■ WHAT THE TASK ASKS ■
The line containing "The height and" marks the start of the required copy, which runs to the final line of the entries; return those lines exactly, without any pictures.

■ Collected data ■
--

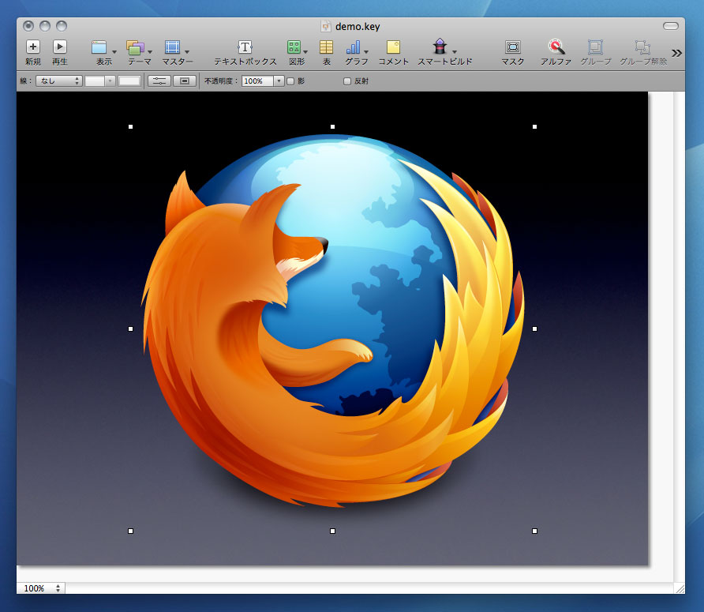Click the グループ解除 (Ungroup) toolbar icon
704x612 pixels.
(642, 47)
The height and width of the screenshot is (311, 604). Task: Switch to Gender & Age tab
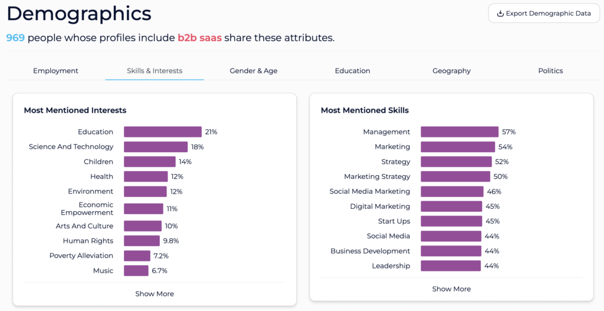click(x=254, y=71)
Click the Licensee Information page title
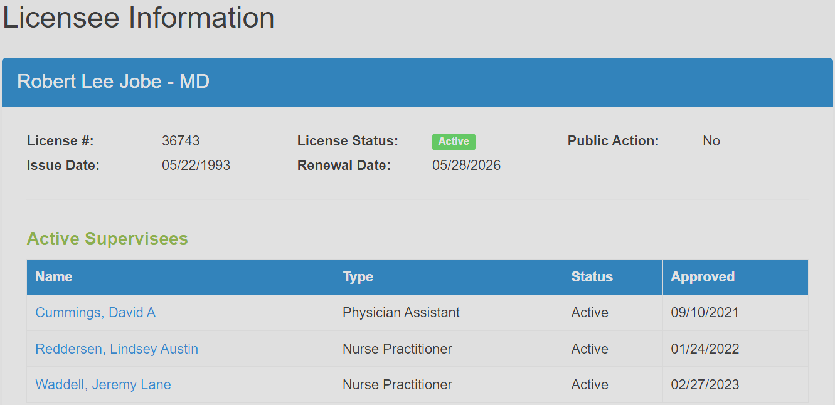835x405 pixels. (x=139, y=18)
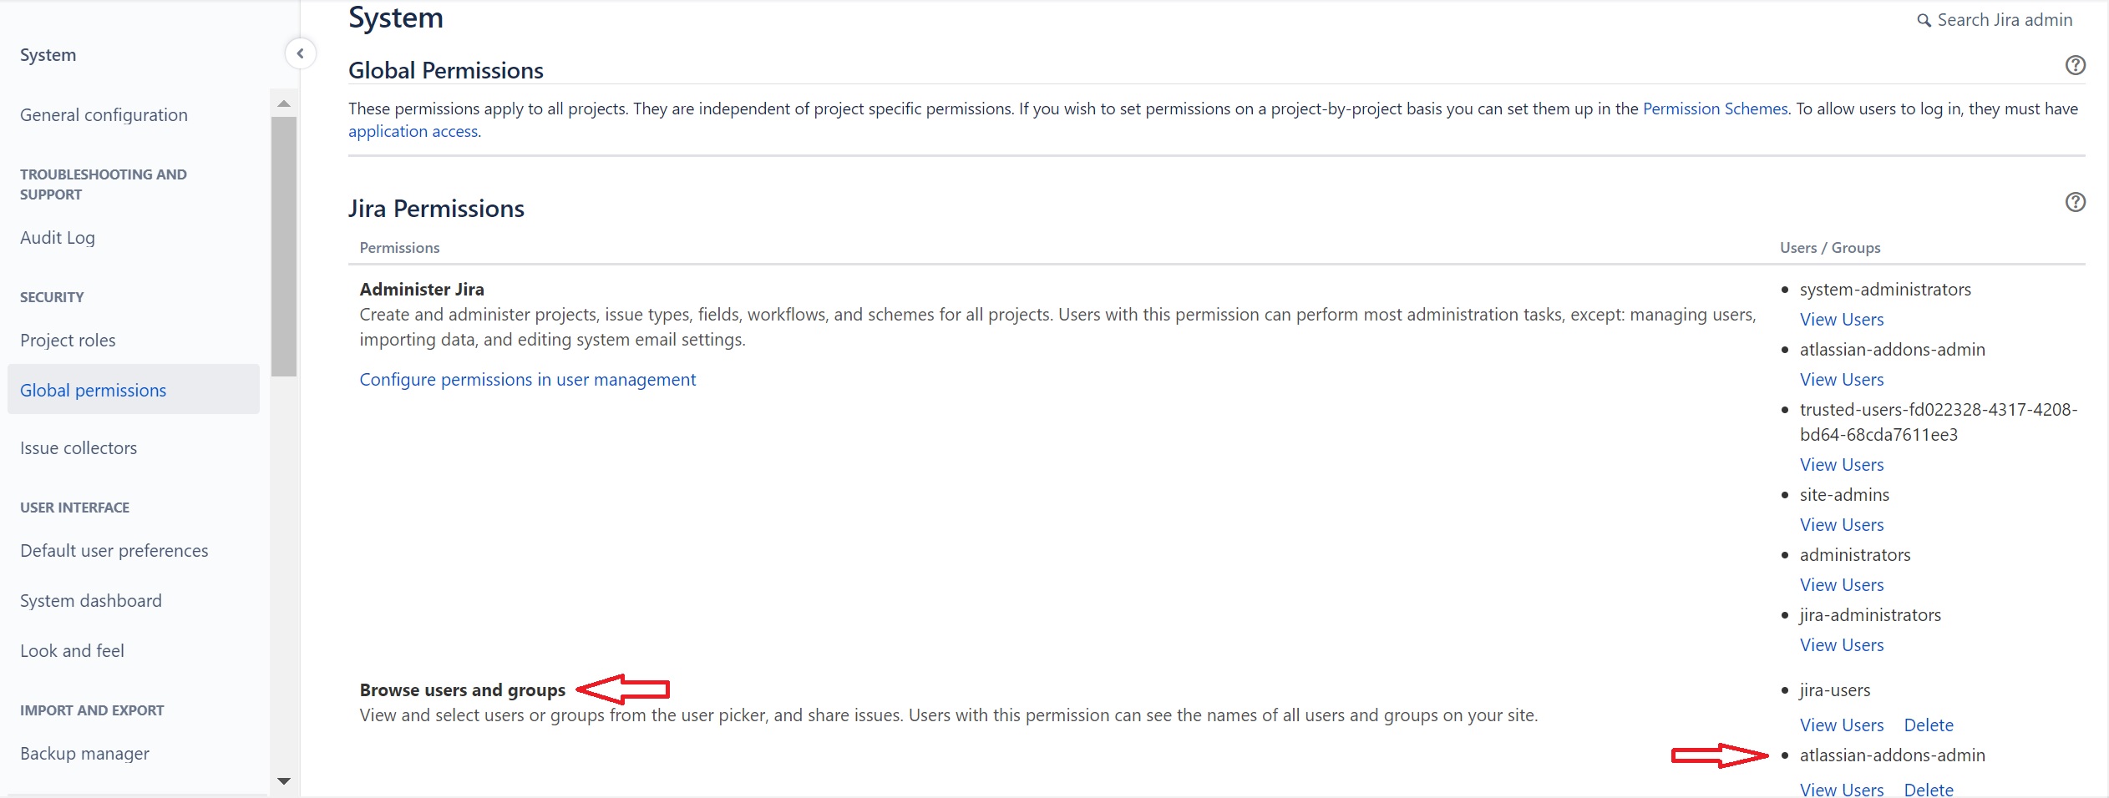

--

■ YOUR SOLUTION ■
The height and width of the screenshot is (311, 604). Task: Switch to Gender & Age tab
click(x=254, y=71)
Click the Licensee Information page title
835x405 pixels. (x=139, y=18)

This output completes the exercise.